EXERCISE BRIEF » Change "GUI agent" to "interface agent" wherever it occurs in the data below, and give the data again with nothing else altered.

Entries for locating words and elements
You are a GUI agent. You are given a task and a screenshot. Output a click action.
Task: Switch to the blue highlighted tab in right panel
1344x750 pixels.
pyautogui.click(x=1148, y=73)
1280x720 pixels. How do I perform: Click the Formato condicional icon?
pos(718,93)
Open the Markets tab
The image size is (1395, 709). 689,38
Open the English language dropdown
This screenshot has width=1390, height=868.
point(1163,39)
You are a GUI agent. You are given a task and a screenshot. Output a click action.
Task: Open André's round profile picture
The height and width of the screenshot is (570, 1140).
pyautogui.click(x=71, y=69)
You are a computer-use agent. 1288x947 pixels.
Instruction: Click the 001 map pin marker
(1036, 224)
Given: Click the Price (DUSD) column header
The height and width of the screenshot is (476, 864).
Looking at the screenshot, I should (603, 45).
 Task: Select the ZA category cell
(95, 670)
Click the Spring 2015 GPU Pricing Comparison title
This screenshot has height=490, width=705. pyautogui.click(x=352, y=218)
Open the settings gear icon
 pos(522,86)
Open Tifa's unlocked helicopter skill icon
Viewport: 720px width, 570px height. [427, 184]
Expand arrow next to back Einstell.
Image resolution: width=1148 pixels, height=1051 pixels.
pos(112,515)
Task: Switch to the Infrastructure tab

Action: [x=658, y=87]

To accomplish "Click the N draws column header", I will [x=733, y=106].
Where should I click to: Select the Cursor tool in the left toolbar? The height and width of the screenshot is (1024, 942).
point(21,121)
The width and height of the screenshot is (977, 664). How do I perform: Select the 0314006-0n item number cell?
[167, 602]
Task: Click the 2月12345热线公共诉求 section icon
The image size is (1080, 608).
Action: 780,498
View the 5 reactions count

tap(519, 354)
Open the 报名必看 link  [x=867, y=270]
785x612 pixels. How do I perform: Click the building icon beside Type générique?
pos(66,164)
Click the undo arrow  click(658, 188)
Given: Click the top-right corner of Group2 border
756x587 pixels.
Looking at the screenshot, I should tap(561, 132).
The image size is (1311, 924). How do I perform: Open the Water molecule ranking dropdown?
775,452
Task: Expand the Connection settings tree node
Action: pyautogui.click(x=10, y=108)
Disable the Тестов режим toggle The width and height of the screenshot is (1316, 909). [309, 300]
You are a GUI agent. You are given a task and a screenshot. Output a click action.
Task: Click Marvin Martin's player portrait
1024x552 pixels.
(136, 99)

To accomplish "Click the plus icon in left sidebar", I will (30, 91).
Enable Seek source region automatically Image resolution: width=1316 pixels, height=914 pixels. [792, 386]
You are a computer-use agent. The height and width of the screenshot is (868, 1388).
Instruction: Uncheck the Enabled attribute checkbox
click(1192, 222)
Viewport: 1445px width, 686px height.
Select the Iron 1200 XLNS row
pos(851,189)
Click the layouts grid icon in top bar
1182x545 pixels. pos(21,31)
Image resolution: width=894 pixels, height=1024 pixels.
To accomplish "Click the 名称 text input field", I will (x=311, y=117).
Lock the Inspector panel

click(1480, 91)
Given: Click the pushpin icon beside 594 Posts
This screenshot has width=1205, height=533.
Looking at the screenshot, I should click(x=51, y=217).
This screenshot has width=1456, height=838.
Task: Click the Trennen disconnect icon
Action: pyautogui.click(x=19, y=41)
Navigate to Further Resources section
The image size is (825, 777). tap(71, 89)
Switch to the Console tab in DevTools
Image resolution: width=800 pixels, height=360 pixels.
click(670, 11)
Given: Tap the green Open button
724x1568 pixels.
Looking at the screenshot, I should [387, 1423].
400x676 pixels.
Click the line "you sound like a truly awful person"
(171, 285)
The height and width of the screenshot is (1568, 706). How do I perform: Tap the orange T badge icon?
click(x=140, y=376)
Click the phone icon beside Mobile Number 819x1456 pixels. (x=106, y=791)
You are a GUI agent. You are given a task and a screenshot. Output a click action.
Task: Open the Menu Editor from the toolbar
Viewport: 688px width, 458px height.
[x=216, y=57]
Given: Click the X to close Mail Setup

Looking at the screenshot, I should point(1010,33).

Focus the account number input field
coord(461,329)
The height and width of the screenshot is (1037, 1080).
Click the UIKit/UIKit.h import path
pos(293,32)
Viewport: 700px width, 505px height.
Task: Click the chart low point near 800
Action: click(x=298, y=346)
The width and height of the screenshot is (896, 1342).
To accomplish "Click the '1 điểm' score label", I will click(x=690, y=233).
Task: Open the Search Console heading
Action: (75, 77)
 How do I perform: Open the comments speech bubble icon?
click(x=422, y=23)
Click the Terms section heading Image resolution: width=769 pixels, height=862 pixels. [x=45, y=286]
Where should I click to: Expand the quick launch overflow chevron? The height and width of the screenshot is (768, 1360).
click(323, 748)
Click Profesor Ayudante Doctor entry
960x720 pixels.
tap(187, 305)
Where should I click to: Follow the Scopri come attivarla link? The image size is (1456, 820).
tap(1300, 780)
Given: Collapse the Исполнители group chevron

TASK RESPONSE »
You are a interface agent. You are given a task and a screenshot. Output a click action.
Task: Switch to the blue highlighted tab in right panel
1344x750 pixels.
pyautogui.click(x=1148, y=73)
1280x720 pixels. How do I perform: Click the Formato condicional icon?
pos(718,93)
Open the Markets tab
The image size is (1395, 709). 689,38
Open the English language dropdown
This screenshot has width=1390, height=868.
point(1163,39)
You are a interface agent. You are given a task and a screenshot. Output a click action.
Task: Open André's round profile picture
The height and width of the screenshot is (570, 1140).
pyautogui.click(x=71, y=69)
You are a computer-use agent. 1288x947 pixels.
Instruction: Click the 001 map pin marker
(1036, 224)
Given: Click the Price (DUSD) column header
The height and width of the screenshot is (476, 864).
Looking at the screenshot, I should (603, 45).
 Task: Select the ZA category cell
(95, 670)
Click the Spring 2015 GPU Pricing Comparison title
This screenshot has height=490, width=705. pyautogui.click(x=352, y=218)
Open the settings gear icon
 pos(522,86)
Open Tifa's unlocked helicopter skill icon
Viewport: 720px width, 570px height. [427, 184]
Expand arrow next to back Einstell.
Image resolution: width=1148 pixels, height=1051 pixels.
pos(112,515)
Task: Switch to the Infrastructure tab

Action: [x=658, y=87]

To accomplish "Click the N draws column header", I will [x=733, y=106].
Where should I click to: Select the Cursor tool in the left toolbar? The height and width of the screenshot is (1024, 942).
point(21,121)
The width and height of the screenshot is (977, 664). How do I perform: Select the 0314006-0n item number cell?
[167, 602]
Task: Click the 2月12345热线公共诉求 section icon
The image size is (1080, 608).
Action: 780,498
View the 5 reactions count

tap(519, 354)
Open the 报名必看 link  [x=867, y=270]
785x612 pixels. How do I perform: Click the building icon beside Type générique?
pos(66,164)
Click the undo arrow  click(658, 188)
Given: Click the top-right corner of Group2 border
756x587 pixels.
Looking at the screenshot, I should tap(561, 132).
The image size is (1311, 924). How do I perform: Open the Water molecule ranking dropdown?
775,452
Task: Expand the Connection settings tree node
Action: pyautogui.click(x=10, y=108)
Disable the Тестов режим toggle The width and height of the screenshot is (1316, 909). [309, 300]
You are a interface agent. You are given a task and a screenshot. Output a click action.
Task: Click Marvin Martin's player portrait
1024x552 pixels.
(136, 99)

To accomplish "Click the plus icon in left sidebar", I will (30, 91).
Enable Seek source region automatically Image resolution: width=1316 pixels, height=914 pixels. [792, 386]
You are a computer-use agent. The height and width of the screenshot is (868, 1388).
Instruction: Uncheck the Enabled attribute checkbox
click(1192, 222)
Viewport: 1445px width, 686px height.
Select the Iron 1200 XLNS row
pos(851,189)
Click the layouts grid icon in top bar
1182x545 pixels. pos(21,31)
Image resolution: width=894 pixels, height=1024 pixels.
To accomplish "Click the 名称 text input field", I will (x=311, y=117).
Lock the Inspector panel

click(1480, 91)
Given: Click the pushpin icon beside 594 Posts
This screenshot has width=1205, height=533.
Looking at the screenshot, I should click(x=51, y=217).
This screenshot has width=1456, height=838.
Task: Click the Trennen disconnect icon
Action: pyautogui.click(x=19, y=41)
Navigate to Further Resources section
The image size is (825, 777). tap(71, 89)
Switch to the Console tab in DevTools
Image resolution: width=800 pixels, height=360 pixels.
click(670, 11)
Given: Tap the green Open button
724x1568 pixels.
Looking at the screenshot, I should [387, 1423].
400x676 pixels.
Click the line "you sound like a truly awful person"
(171, 285)
The height and width of the screenshot is (1568, 706). How do I perform: Tap the orange T badge icon?
click(x=140, y=376)
Click the phone icon beside Mobile Number 819x1456 pixels. (x=106, y=791)
You are a interface agent. You are given a task and a screenshot. Output a click action.
Task: Open the Menu Editor from the toolbar
Viewport: 688px width, 458px height.
[x=216, y=57]
Given: Click the X to close Mail Setup

Looking at the screenshot, I should point(1010,33).

Focus the account number input field
coord(461,329)
The height and width of the screenshot is (1037, 1080).
Click the UIKit/UIKit.h import path
pos(293,32)
Viewport: 700px width, 505px height.
Task: Click the chart low point near 800
Action: click(x=298, y=346)
The width and height of the screenshot is (896, 1342).
To accomplish "Click the '1 điểm' score label", I will click(x=690, y=233).
Task: Open the Search Console heading
Action: (75, 77)
 How do I perform: Open the comments speech bubble icon?
click(x=422, y=23)
Click the Terms section heading Image resolution: width=769 pixels, height=862 pixels. [x=45, y=286]
Where should I click to: Expand the quick launch overflow chevron? The height and width of the screenshot is (768, 1360).
click(323, 748)
Click Profesor Ayudante Doctor entry
960x720 pixels.
tap(187, 305)
Where should I click to: Follow the Scopri come attivarla link? The image size is (1456, 820).
tap(1300, 780)
Given: Collapse the Исполнители group chevron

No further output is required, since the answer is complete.